Tarih: 15.01.2024 19:11

Olaylara Tarafsız Gözle Bakabilmek Ve Dışlanmak

Facebook Twitter Linked-in

Son yıllarda bir araya gelişlerde sohbet konusu siyaset olunca, tartışmaların hızla gerginleşmeye, hakaretlere, ötekileştirmeye, küçük düşürmeye, yalana, iftiraya dönmeye başladığına şahit oluyoruz. Yani, hızla ve gittikçe gerginleşen bir siyasi tarafgirliğin bataklığında boğulup duruyoruz. Kutuplaşmanın ve olaylara at gözlükleriyle baktığımızın zirvesini yaşıyoruz. 

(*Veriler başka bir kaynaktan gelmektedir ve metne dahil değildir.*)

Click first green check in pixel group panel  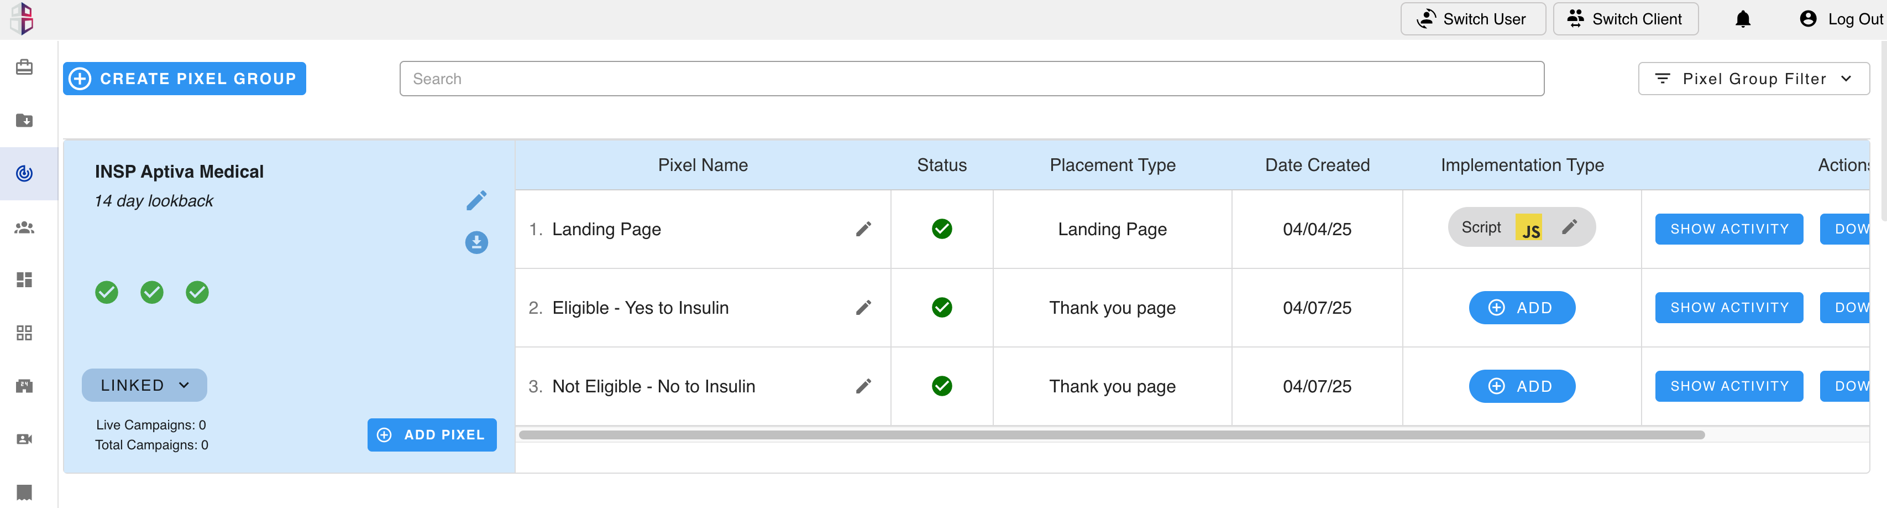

Eğer iktidar taraftarıysak muhalefet hep yalan söylüyor, iftira ediyor, yanlış biliyor; muhalif isek, iktidarın yaptığı her şey yanlış, ihanet içindeler, yolsuzluk, hırsızlık yapıyorlar, anlayışında ve inancındayız. Tavırlar böyle olunca olaylara dışarıdan, tarafsız bir gözle bakma cesareti de gösteremiyor insanlar. Buna cesaret edenler, ya iktidar ya da muhalefet yanlısı oluveriyor. Bu gidişatın hiç de iyi olmadığını düşünüyorum. Kutuplaşma ve gerginlik birlik ve beraberliğimize her zaman zarar vermiştir. Biz ya kardeş, ya arkadaş, ya hısım akraba ya da komşuyuz. Birbirimizle ilişkilerimizde samimi, iyi niyetli ve hoş görülü olmak zorunda değil miyiz? Bir sıkıntımız olsa birbirimizi aramayacak mıyız? Cenazemizi, düğün ve davetlerimizi birlikte yapmayacak mıyız? 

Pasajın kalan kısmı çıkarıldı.